NAME¶
Lucy::Index::Indexer - Build inverted indexes.
SYNOPSIS¶
my $indexer = Lucy::Index::Indexer->new(
schema => $schema,
index => '/path/to/index',
create => 1,
);
while ( my ( $title, $content ) = each %source_docs ) {
$indexer->add_doc({
title => $title,
content => $content,
});
}
$indexer->commit;
DESCRIPTION¶
The Indexer class is Apache Lucy's primary tool for managing the content of
inverted indexes, which may later be searched using IndexSearcher.

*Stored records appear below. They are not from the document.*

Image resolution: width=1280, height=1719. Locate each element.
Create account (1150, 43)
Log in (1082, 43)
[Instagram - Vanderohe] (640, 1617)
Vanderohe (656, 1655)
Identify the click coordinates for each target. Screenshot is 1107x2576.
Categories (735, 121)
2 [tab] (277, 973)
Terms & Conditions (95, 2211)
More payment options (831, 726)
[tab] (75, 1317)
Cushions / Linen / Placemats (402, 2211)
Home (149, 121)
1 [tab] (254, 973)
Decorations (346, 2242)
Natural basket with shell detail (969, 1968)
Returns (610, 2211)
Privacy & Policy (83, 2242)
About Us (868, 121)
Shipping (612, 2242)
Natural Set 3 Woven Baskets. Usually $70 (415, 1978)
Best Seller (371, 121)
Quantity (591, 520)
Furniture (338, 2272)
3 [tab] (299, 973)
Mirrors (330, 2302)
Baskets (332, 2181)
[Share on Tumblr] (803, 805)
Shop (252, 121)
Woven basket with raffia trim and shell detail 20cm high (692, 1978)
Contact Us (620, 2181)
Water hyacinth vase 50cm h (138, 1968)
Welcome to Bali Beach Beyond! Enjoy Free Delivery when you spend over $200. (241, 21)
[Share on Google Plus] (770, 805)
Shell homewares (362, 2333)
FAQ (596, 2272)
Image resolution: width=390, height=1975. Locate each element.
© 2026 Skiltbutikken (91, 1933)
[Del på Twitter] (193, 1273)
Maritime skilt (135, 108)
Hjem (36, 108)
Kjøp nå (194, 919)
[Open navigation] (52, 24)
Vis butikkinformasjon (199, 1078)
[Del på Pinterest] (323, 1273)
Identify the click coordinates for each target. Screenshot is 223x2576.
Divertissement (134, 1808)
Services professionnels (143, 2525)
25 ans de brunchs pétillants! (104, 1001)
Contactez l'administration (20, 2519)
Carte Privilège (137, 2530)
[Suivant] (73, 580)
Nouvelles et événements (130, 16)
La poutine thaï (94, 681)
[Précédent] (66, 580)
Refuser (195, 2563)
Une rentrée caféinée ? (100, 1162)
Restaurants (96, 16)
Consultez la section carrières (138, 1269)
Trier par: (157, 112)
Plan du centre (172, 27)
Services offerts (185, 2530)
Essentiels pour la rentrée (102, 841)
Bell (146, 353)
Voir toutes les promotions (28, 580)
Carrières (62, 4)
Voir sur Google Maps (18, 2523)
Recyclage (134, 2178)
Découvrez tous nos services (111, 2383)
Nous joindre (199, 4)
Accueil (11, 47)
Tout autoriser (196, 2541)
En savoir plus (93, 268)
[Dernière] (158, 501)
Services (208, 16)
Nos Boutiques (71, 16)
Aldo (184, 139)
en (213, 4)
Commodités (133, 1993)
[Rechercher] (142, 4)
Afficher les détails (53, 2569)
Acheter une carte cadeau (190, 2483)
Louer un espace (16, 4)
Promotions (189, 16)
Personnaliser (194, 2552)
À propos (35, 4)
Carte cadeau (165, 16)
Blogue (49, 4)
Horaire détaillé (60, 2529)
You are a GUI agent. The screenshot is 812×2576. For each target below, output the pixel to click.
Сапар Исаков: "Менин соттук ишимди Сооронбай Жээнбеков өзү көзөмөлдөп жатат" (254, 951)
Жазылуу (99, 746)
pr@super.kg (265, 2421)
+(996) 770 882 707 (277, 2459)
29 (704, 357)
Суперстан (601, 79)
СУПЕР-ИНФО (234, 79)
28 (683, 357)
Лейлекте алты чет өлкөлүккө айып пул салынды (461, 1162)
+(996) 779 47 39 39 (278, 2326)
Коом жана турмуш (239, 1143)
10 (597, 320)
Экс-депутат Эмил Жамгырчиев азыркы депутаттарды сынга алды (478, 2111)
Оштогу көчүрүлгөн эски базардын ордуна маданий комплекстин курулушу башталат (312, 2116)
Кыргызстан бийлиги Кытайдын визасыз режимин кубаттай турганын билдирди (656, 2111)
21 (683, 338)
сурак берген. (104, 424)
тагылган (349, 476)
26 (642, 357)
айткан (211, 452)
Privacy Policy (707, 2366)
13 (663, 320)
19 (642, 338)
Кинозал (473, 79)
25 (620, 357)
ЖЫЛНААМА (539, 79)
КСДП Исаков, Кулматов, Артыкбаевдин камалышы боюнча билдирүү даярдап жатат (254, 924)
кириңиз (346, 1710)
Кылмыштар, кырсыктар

In general, only one Indexer at a time may write to an index safely. If a write
lock cannot be secured,
new() will throw an exception.
If an index is located on a shared volume, each writer application must identify
itself by supplying an IndexManager with a unique "host" id to
Indexer's constructor or index corruption will occur. See
Lucy::Docs::FileLocking for a detailed discussion.
Note: at present,
delete_by_term() and
delete_by_query() only
affect documents which had been previously committed to the index -- and not
any documents added this indexing session but not yet committed. This may
change in a future update.
CONSTRUCTORS¶
new( [labeled params] )¶
my $indexer = Lucy::Index::Indexer->new(
schema => $schema, # required at index creation
index => '/path/to/index', # required
create => 1, # default: 0
truncate => 1, # default: 0
manager => $manager # default: created internally
);
- •
- schema - A Schema. Required when index is being created; if not
supplied, will be extracted from the index folder.
- •
- index - Either a filepath to an index or a Folder.
- •
- create - If true and the index directory does not exist, attempt to
create it.
- •
- truncate - If true, proceed with the intention of discarding all
previous indexing data. The old data will remain intact and visible until
commit() succeeds.
- •
- manager - An IndexManager.
METHODS¶
add_doc(...)¶
$indexer->add_doc($doc);
$indexer->add_doc( { field_name => $field_value } );
$indexer->add_doc(
doc => { field_name => $field_value },
boost => 2.5, # default: 1.0
);
Add a document to the index. Accepts either a single argument or labeled params.
- •
- doc - Either a Lucy::Document::Doc object, or a hashref (which will
be attached to a Lucy::Document::Doc object internally).
- •
- boost - A floating point weight which affects how this document
scores.
add_index(index)¶
Absorb an existing index into this one. The two indexes must have matching
Schemas.
- •
- index - Either an index path name or a Folder.
optimize()¶
Optimize the index for search-time performance. This may take a while, as it can
involve rewriting large amounts of data.
commit()¶
Commit any changes made to the index. Until this is called, none of the changes
made during an indexing session are permanent.
Calling
commit() invalidates the Indexer, so if you want to make more
changes you'll need a new one.
prepare_commit()¶
Perform the expensive setup for
commit() in advance, so that
commit() completes quickly. (If
prepare_commit() is not called
explicitly by the user,
commit() will call it internally.)
delete_by_term( [labeled params] )¶
Mark documents which contain the supplied term as deleted, so that they will be
excluded from search results and eventually removed altogether. The change is
not apparent to search apps until after
commit() succeeds.
- •
- field - The name of an indexed field. (If it is not spec'd as
"indexed", an error will occur.)
- •
- term - The term which identifies docs to be marked as deleted. If
"field" is associated with an Analyzer, "term" will be
processed automatically (so don't pre-process it yourself).
delete_by_query(query)¶
Mark documents which match the supplied Query as deleted.
- •
- query - A Query.
INHERITANCE¶
Lucy::Index::Indexer isa Lucy::Object::Obj.